__RECORDS FOR THIS TASK__.
╭──

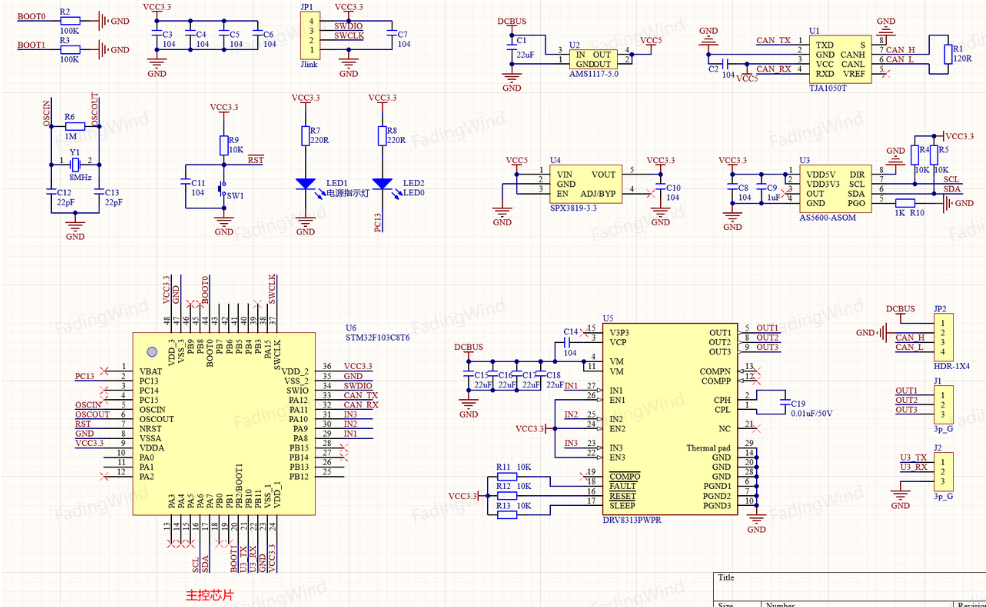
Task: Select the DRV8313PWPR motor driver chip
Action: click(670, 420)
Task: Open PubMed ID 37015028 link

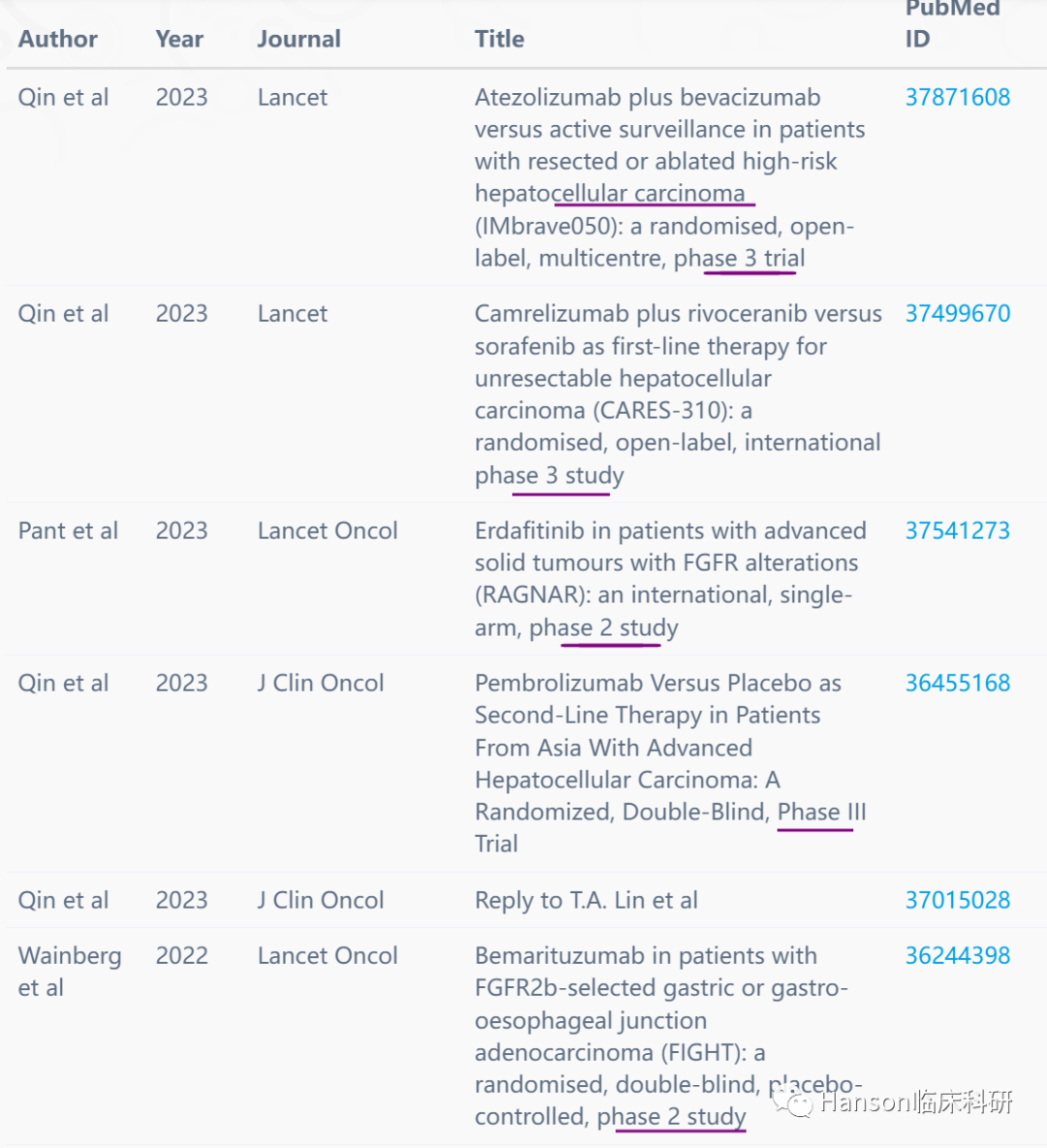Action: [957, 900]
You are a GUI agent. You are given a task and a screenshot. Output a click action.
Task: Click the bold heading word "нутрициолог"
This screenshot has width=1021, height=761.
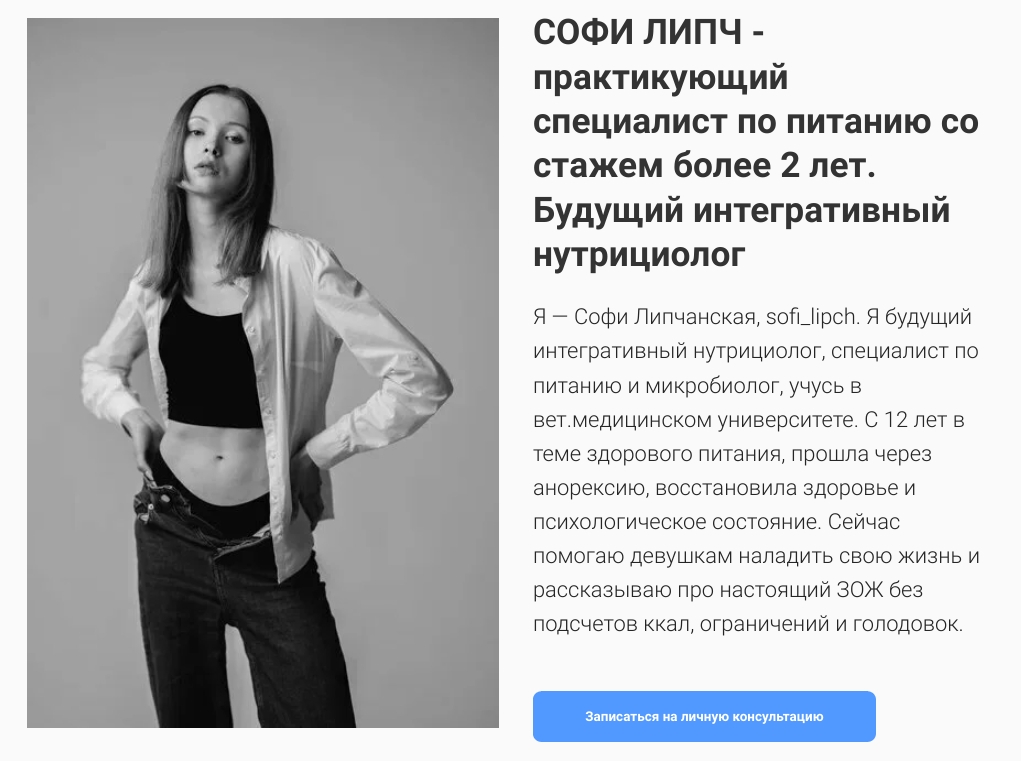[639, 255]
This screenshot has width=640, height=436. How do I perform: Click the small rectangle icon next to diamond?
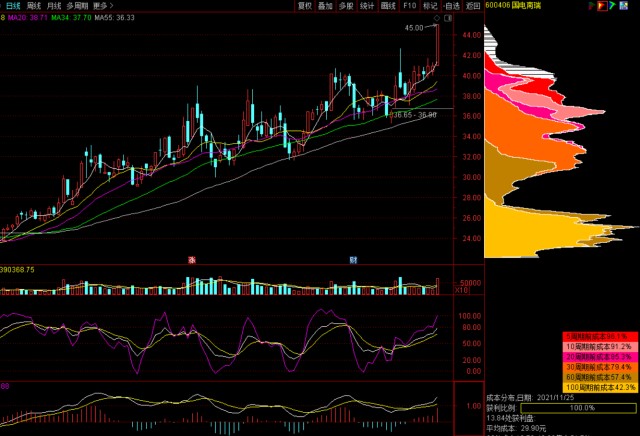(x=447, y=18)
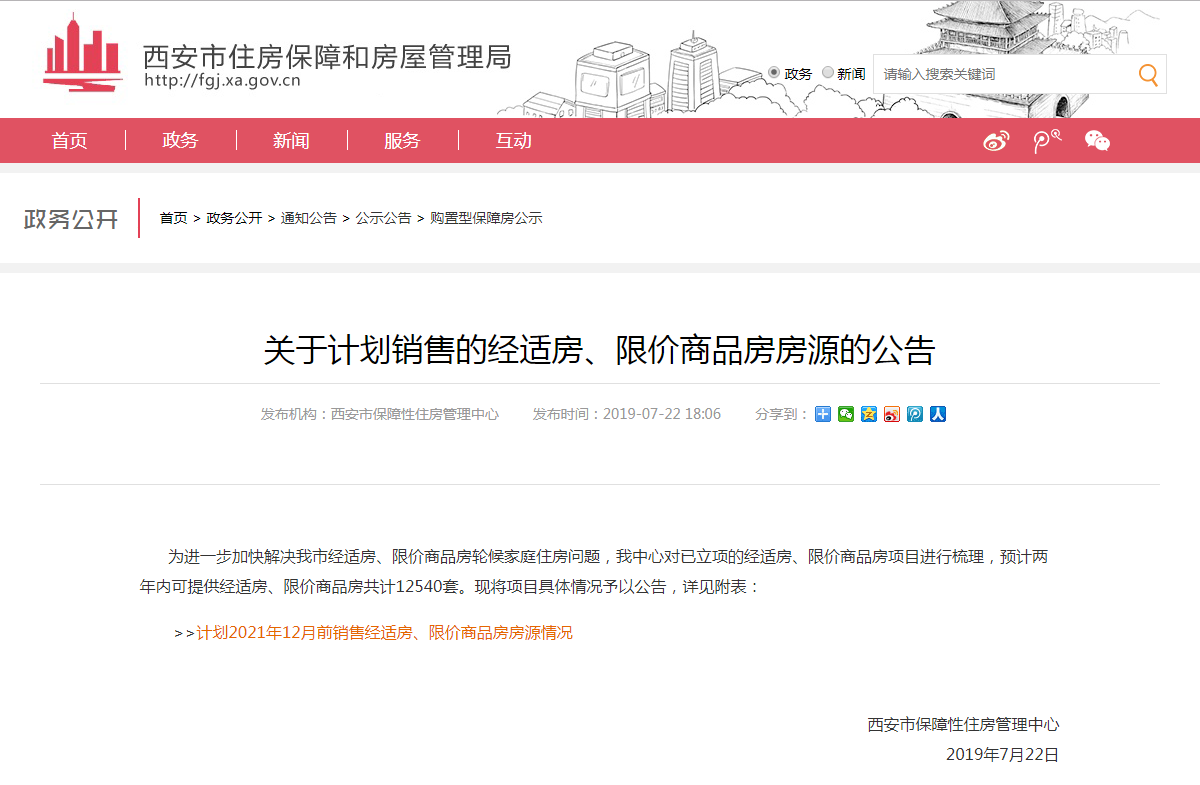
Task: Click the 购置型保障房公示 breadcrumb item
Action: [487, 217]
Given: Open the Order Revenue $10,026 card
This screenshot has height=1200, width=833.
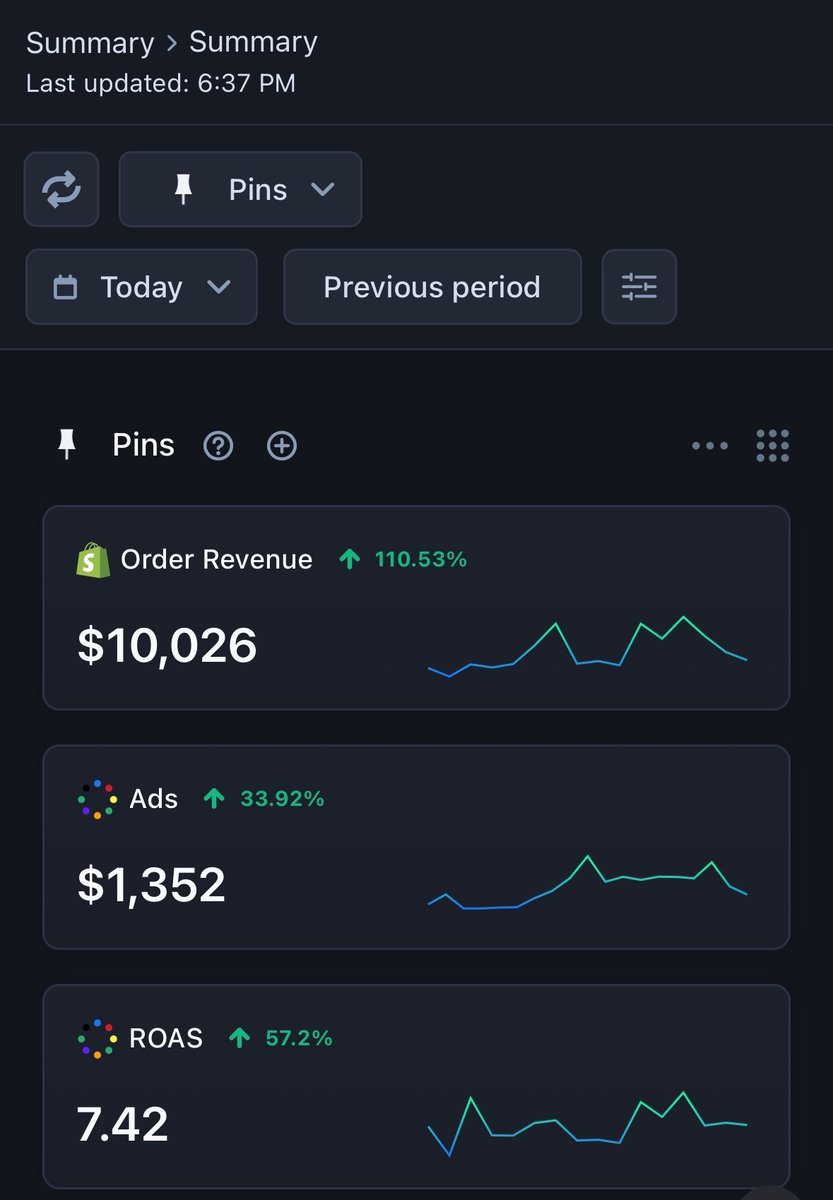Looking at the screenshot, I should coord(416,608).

╰──

__WORK TO COMPLETE__.
Begin with the line containing "This screenshot has width=1021, height=761." and end with the last line of the material above; return exactly those lines, both ends included, and omit all pictures.

__TASK ANSWER__.
This screenshot has width=1021, height=761.
[639, 255]
This screenshot has width=640, height=436. How do I perform: Click the small rectangle icon next to diamond?
(x=447, y=18)
Task: Click the 购置型保障房公示 breadcrumb item
Action: [487, 217]
Given: Open the Order Revenue $10,026 card
This screenshot has height=1200, width=833.
Looking at the screenshot, I should coord(416,608).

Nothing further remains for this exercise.